Barnatan’s enthusiasm is shared by La Jolla Music Society President and CEO Todd Schultz.

“Inon is the perfect person for this organization,” Schultz said. “He has such positive energy and is a tremendously skilled musician who is very serious about SummerFest’s programing. But he also likes to have fun and his personality comes out in what he does on stage. His spirit drives SummerFest.”

It was Schultz who announced the society’s $60 million 60 x 60 endowment campaign Saturday night from the Baker-Baum stage. He credited society board member Steve Baum, the former CEO of Sempra Energy, for giving $10 million to anchor the endowment. Other supporters have pledged an additional $20 million, allowing the society to reach 50 percent of its fundraising goal before the campaign was publicly announced.

“We are relieved!” Schultz said. “We’ve been working on this for the past 18 months and it’s what we call — in the fundraising world — ‘the quiet phase.’ We had a lot of really good conversations with people who really care about this organization.”

SummerFest will celebrate its 40th anniversary next year, while the society’s 60th anniversary fall/winter season will begin in 2028. Extending Barnatan’s contract at the same time as the public launch of the endowment campaign is a synergistic coincidence.

“The two are independent of each other, but just happened at the same time,” Schultz said. “But this kind of stability — and letting people know what we are doing in the future — certainly helps give them confidence in what we are doing.”

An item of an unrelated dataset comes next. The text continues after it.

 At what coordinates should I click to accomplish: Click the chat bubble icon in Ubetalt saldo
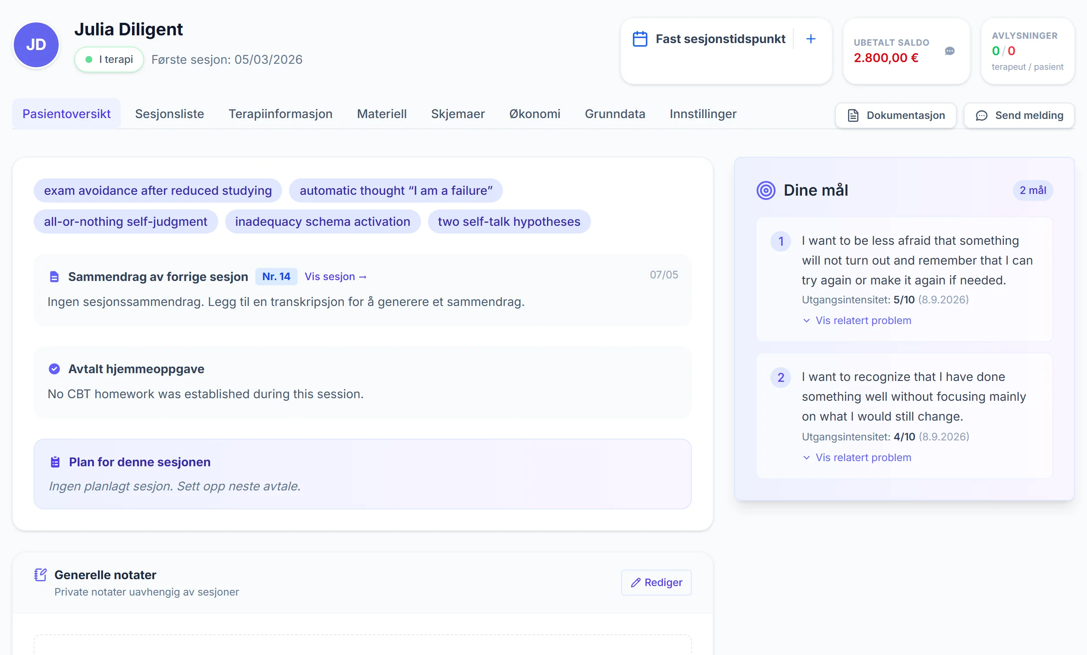(949, 51)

Barnatan’s August 2019 debut as SummerFest’s music director came just a few months after that April’s opening of the society’s $82 million Conrad Prebys Performing Arts Center.

“The last six years have been completely transformational for La Jolla Music Society,” Schultz said.

“The Conrad has enabled us to expand our programing and move into areas we didn’t do so much of before, including jazz, dance and children’s concerts. Having The Conrad has changed who we are and what we can be. And the last six years have been a learning curve for us. Now, we have a really good sense of the venue, the market and the interest in our programming.

“We are in the middle of writing a new strategic plan. Our last one was written in 2020, when the world was in upheaval (with the pandemic) and The Conrad was new. Everything in our previous five-year plan was conjecture. We made good guesses, but now we’ve lived it and have seen what works and what doesn’t work. So, we are much better equipped for the next five years, looking at where we are today and what we can be in the future.”